Segment Open
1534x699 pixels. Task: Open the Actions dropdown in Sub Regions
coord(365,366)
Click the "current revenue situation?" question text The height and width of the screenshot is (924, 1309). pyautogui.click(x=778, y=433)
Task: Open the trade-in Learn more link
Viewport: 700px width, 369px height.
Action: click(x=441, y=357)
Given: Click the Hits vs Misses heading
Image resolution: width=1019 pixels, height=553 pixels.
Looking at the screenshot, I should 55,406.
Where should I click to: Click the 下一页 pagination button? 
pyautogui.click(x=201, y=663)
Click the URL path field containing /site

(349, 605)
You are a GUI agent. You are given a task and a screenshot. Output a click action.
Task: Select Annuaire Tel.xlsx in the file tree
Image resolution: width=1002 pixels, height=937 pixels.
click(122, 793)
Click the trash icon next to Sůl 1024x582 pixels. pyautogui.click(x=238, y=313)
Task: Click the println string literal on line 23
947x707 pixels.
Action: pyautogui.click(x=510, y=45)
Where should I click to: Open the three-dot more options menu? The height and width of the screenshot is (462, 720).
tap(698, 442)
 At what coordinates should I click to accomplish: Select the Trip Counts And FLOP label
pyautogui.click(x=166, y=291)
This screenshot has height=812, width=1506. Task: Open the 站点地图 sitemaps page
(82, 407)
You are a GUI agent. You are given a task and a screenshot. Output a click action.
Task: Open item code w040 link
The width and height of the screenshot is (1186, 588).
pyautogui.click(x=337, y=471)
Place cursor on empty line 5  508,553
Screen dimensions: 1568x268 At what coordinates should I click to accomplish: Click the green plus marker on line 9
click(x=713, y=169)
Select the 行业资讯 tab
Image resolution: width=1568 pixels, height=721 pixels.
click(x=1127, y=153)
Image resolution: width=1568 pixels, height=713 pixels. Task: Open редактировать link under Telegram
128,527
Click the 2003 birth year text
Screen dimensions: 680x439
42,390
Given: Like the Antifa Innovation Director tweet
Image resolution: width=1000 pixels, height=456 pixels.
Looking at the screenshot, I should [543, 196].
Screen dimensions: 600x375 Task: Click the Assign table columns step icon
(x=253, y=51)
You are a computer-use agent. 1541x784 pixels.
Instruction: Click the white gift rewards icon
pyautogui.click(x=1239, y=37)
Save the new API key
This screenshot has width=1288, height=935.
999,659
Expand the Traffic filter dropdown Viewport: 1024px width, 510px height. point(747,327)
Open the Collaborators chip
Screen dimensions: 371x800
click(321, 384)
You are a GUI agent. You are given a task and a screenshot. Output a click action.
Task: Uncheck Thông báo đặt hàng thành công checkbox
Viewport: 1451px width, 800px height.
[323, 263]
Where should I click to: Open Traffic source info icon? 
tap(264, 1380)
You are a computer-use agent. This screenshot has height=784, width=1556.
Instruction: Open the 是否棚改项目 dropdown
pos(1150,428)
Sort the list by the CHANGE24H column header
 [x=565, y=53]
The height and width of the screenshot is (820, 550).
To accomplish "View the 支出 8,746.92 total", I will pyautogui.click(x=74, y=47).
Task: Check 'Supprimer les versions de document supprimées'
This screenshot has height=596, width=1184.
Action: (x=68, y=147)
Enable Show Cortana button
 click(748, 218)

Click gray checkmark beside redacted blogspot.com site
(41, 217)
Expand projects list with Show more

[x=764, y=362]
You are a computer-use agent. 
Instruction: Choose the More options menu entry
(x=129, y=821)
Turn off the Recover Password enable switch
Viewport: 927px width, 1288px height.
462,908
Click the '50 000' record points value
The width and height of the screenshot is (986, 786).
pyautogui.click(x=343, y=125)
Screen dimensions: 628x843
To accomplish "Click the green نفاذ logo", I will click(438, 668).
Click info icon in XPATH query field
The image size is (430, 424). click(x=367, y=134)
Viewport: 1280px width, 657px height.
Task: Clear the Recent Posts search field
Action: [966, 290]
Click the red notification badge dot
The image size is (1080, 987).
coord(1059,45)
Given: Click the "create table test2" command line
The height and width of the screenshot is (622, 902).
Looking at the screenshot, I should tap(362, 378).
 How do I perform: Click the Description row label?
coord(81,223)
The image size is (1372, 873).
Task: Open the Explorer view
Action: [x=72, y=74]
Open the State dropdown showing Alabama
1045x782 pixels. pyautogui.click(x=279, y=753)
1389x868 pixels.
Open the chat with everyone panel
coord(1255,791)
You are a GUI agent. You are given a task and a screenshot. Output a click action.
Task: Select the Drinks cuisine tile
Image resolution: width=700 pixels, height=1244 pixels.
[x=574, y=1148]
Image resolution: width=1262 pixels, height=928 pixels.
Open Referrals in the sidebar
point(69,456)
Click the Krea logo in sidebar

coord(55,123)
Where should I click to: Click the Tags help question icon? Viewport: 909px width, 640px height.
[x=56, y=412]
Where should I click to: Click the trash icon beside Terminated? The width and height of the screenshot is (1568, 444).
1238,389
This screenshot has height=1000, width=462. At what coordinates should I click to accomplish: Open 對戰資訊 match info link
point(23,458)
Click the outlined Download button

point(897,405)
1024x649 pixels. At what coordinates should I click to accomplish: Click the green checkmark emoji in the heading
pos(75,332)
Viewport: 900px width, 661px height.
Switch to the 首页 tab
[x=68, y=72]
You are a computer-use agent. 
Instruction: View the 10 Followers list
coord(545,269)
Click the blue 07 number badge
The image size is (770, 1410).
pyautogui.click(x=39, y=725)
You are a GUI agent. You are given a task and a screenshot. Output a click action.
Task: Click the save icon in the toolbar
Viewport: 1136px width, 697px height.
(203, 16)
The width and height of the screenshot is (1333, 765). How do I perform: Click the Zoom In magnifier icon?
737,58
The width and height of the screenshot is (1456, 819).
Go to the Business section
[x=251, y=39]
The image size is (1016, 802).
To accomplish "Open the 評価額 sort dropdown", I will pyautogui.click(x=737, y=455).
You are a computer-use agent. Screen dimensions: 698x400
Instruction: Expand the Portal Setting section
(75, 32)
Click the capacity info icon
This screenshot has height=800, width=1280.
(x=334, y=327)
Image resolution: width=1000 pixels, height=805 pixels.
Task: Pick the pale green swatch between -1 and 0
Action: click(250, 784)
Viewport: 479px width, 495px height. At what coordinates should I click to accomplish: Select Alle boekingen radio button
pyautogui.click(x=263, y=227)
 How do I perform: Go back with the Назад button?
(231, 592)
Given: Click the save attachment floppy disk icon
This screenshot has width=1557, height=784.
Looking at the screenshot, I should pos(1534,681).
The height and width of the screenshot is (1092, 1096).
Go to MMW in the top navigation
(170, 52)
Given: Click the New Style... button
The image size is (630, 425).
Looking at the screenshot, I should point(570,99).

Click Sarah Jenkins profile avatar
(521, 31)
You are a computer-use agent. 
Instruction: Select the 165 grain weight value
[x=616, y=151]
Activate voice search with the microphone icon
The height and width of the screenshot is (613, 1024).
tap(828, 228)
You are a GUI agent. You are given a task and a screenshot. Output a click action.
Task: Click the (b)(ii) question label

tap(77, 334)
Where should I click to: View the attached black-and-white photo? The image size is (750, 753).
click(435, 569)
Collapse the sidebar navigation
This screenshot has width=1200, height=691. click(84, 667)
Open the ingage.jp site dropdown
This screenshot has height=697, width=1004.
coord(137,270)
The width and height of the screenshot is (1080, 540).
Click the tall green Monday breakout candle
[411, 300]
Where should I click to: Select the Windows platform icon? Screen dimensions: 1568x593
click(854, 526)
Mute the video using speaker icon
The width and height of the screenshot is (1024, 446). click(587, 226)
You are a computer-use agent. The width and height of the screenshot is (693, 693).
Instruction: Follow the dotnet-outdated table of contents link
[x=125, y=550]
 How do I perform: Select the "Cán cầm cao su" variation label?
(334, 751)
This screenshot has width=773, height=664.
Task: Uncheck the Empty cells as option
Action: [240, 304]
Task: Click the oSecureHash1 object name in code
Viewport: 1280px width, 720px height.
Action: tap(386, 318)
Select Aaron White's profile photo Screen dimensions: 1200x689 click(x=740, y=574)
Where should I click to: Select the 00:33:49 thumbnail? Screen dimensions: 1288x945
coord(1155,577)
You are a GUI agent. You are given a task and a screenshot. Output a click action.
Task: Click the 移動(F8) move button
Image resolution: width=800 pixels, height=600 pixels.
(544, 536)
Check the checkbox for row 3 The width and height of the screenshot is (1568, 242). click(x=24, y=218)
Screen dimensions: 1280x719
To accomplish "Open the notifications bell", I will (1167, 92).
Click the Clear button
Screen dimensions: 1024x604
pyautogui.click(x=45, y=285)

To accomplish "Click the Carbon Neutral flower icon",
Segment Closed
- WHAT YOU SHOULD DO: Looking at the material above, please state how many lines include the string "checkbox", and give only that number.

- ANSWER TO THIS TASK: 2